Consommer la viande de chien est devenu courant à Goma, à l'est de la RD Congo, depuis que la viande de bœuf se fait rare et chère. Son prix est abordable… et les propriétaires des chiens doivent prendre garde.

Tous les jours, à Majengo, un quartier populaire de la vile de Goma, à l’est de la RD Congo, c’est la frénésie dans une grande maison en chantier, qui sert de logement provisoire pour des militaires en attente d’affectation. Le lieu, baptisé depuis peu la boucherie des chiens, est le rendez-vous des amateurs de viande canine, de plus en plus nombreux dans la province. Chaque matin, propriétaires de chiens, vendeurs et clients se retrouvent dans ce marché qui sert aussi d’abattoir. Une fois les transactions conclues, les chiens sont abattus et dépecés et les clients servis selon leurs commandes.

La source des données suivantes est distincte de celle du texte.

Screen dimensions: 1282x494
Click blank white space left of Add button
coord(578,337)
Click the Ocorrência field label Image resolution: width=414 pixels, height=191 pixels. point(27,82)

“Selon le poids, le prix d’un chien varie entre 8 et 10 $. Très peu de consommateurs peuvent s’offrir un chien entier. Nous marchandons donc par groupes de cinq et nous nous partageons la viande, à raison de 5 kg par personne, pour 2 $ déboursés. Avec mon salaire très bas, j’arrive ainsi à offrir régulièrement de la viande à ma famille”, explique Pascal Mbuyi, agent de la Fonction publique, originaire du Kasaï.

Grand amateur, il vient fréquemment s’approvisionner, accompagné de ses voisins qu’il a convertis à la consommation de cette chair.

Le chien à la place de bœuf
Dieudonné Paluku, un habitant du quartier Birere, d’abord sceptique est aujourd’hui convaincu. “Au début, nos enfants recevaient une punition sévère quand ils mangeaient du chien chez nos voisins. Pour nous, cette viande était impropre à la consommation et même taboue.

Au fil du temps, mon épouse et moi avons constaté que cela ne semblait pas poser de problème particulier et nous avons fini par en goûter. C’est de la bonne viande et elle ne coûte pas cher. Nous en mangeons régulièrement.”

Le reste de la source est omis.